*** Opening of DATA RECORDS ***
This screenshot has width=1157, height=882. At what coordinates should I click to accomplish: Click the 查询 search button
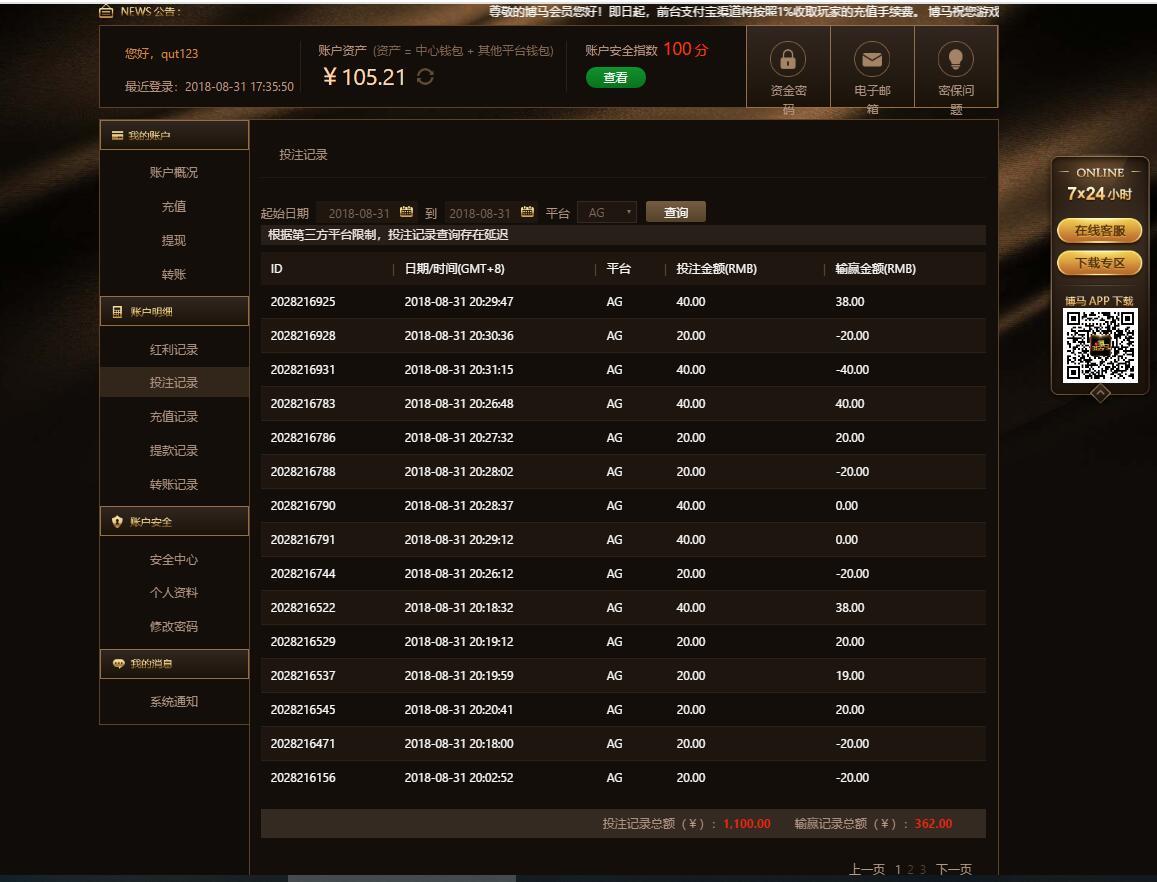click(x=675, y=212)
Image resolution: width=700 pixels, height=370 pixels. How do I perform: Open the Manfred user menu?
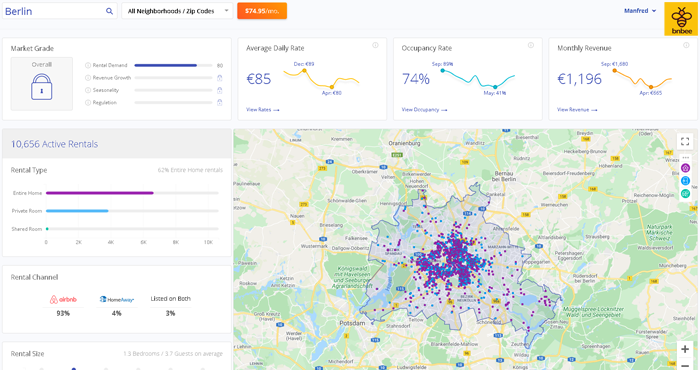click(x=640, y=11)
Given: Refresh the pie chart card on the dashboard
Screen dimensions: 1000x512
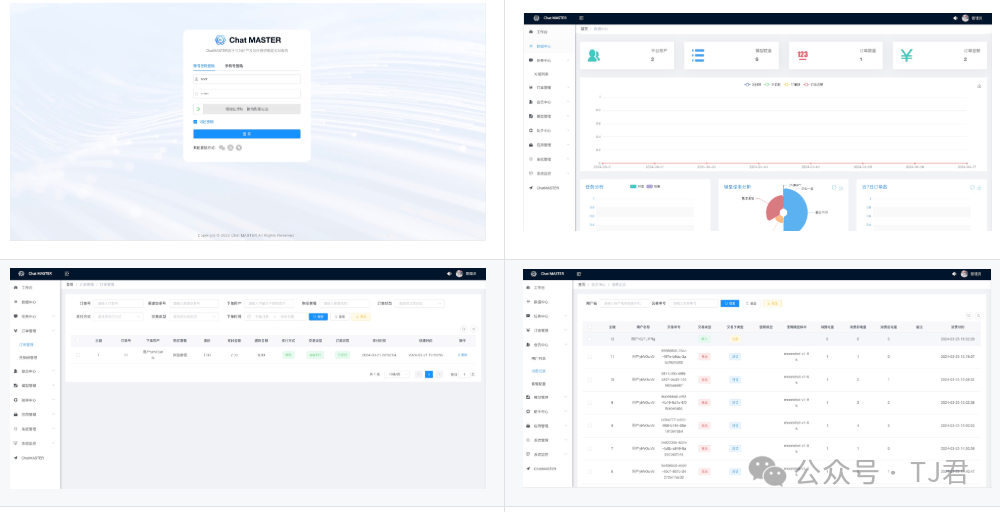Looking at the screenshot, I should pos(834,187).
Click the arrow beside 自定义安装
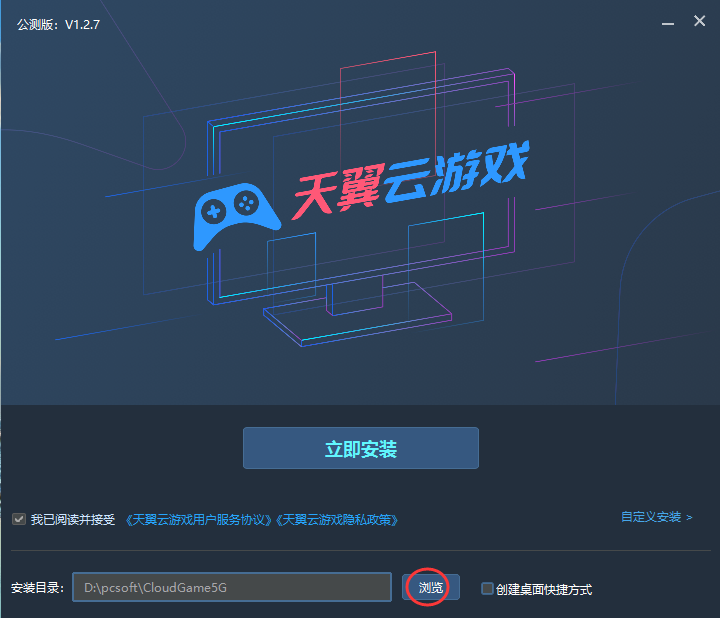 689,517
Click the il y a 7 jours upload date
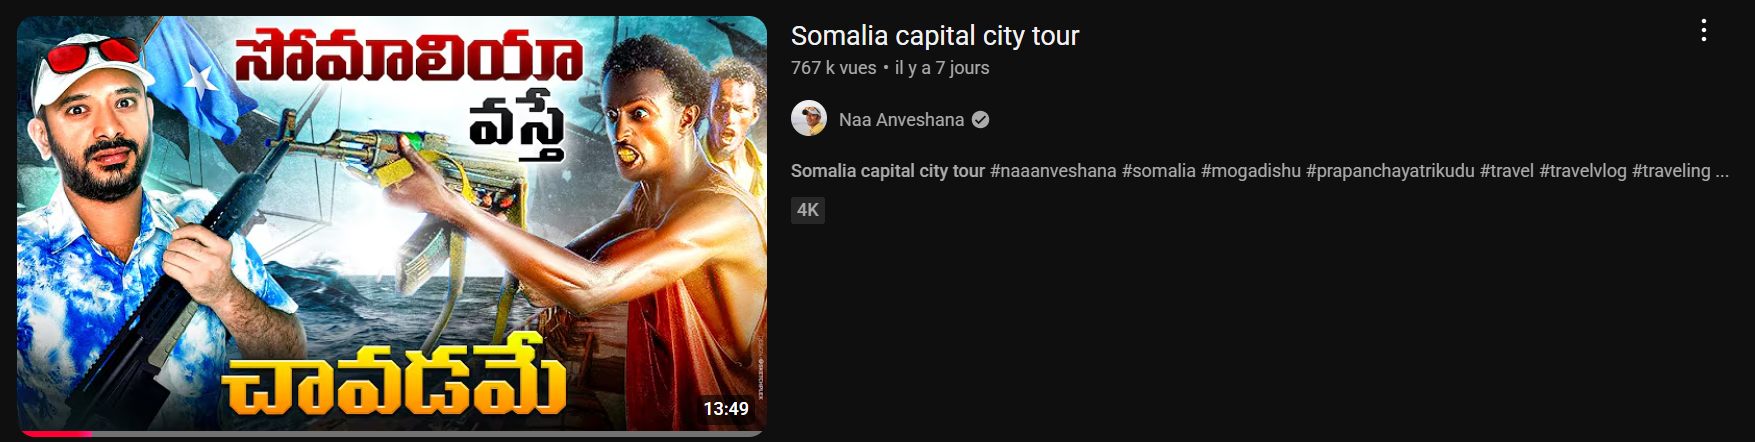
*** Close of DATA RECORDS ***
● PROBLEM DETAILS
Output an exact copy of the lines from the one with "Given: Refresh the" through the closing line of the records, inclusive, without any images.

● SOLUTION
Given: Refresh the pie chart card on the dashboard
Screen dimensions: 1000x512
Looking at the screenshot, I should pos(834,187).
Click the arrow beside 自定义安装
 689,517
Click the il y a 7 jours upload date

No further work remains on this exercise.